── DATA FOR REVIEW ──

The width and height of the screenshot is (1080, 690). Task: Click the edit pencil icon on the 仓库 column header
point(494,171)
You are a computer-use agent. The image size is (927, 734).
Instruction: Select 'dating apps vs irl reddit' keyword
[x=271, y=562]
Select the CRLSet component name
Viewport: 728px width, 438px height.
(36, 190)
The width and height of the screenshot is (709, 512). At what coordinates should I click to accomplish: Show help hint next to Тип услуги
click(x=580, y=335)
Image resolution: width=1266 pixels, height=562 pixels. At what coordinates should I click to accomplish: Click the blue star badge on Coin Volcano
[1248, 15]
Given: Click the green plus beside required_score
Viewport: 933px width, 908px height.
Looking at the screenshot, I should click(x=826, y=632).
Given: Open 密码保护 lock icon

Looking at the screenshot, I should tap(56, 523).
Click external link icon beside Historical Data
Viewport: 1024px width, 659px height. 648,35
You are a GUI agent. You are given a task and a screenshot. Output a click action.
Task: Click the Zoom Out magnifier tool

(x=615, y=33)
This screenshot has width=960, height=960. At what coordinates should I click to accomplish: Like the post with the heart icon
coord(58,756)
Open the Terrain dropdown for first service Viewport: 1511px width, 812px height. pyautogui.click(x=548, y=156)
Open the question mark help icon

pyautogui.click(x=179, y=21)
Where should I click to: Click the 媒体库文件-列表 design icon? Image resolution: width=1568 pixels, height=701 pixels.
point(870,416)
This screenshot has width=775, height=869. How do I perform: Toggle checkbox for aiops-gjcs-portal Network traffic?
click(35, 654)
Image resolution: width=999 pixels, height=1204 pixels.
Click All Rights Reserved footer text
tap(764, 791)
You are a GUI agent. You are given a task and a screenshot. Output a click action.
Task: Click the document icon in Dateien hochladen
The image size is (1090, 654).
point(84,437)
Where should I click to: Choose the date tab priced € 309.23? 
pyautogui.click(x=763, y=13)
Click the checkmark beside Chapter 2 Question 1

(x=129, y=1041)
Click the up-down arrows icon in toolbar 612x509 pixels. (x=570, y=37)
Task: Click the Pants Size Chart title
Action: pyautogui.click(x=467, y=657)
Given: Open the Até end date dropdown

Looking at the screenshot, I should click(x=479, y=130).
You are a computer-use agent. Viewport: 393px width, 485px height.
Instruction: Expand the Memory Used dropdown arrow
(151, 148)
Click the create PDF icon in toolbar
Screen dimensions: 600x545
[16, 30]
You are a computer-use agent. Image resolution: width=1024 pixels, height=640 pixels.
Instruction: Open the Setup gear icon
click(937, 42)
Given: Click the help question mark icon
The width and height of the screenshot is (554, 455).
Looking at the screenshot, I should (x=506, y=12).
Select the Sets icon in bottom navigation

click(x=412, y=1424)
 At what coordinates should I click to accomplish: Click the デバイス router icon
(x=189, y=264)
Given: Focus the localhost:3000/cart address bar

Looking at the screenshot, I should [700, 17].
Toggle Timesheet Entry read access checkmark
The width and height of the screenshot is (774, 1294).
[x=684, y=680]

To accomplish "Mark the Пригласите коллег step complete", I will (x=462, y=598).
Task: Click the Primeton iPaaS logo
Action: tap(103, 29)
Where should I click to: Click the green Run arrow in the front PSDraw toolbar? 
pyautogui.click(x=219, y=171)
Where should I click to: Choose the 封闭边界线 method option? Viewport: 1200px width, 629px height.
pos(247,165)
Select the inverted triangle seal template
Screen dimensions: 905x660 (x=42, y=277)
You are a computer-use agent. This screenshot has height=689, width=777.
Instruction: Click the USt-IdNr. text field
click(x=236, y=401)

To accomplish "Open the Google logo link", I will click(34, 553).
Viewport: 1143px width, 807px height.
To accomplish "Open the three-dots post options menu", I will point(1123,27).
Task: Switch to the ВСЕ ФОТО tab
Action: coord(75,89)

───

_PROBLEM_: Pick out every line above that holds the word "agent" and copy it.

_WRITTEN REPLY_:
You are a computer-use agent. The image size is (927, 734).
You are a GUI agent. You are given a task and a screenshot. Output a click action.
You are a GUI agent. You are given a task and a screenshot. Output a click action.
You are a computer-use agent. Viewport: 393px width, 485px height.
You are a computer-use agent. Image resolution: width=1024 pixels, height=640 pixels.
You are a computer-use agent. This screenshot has height=689, width=777.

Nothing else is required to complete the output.